An exact copy of the listing is what is needed; please output it in full.

> _DATA SUPPLIED_
● ● ●

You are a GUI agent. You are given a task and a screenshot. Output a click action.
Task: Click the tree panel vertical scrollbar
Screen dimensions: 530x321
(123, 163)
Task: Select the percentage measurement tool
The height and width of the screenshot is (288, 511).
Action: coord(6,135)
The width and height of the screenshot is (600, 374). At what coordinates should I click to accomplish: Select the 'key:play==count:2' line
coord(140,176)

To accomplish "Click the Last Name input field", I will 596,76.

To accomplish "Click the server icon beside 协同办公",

● ● ●

> _REPLY_
You are a GUI agent. You are given a task and a screenshot. Output a click action.
Task: Click the tree panel vertical scrollbar
Screen dimensions: 530x321
(123, 163)
Task: Select the percentage measurement tool
The height and width of the screenshot is (288, 511).
Action: coord(6,135)
The width and height of the screenshot is (600, 374). At what coordinates should I click to accomplish: Select the 'key:play==count:2' line
coord(140,176)

To accomplish "Click the Last Name input field", I will 596,76.

To accomplish "Click the server icon beside 协同办公",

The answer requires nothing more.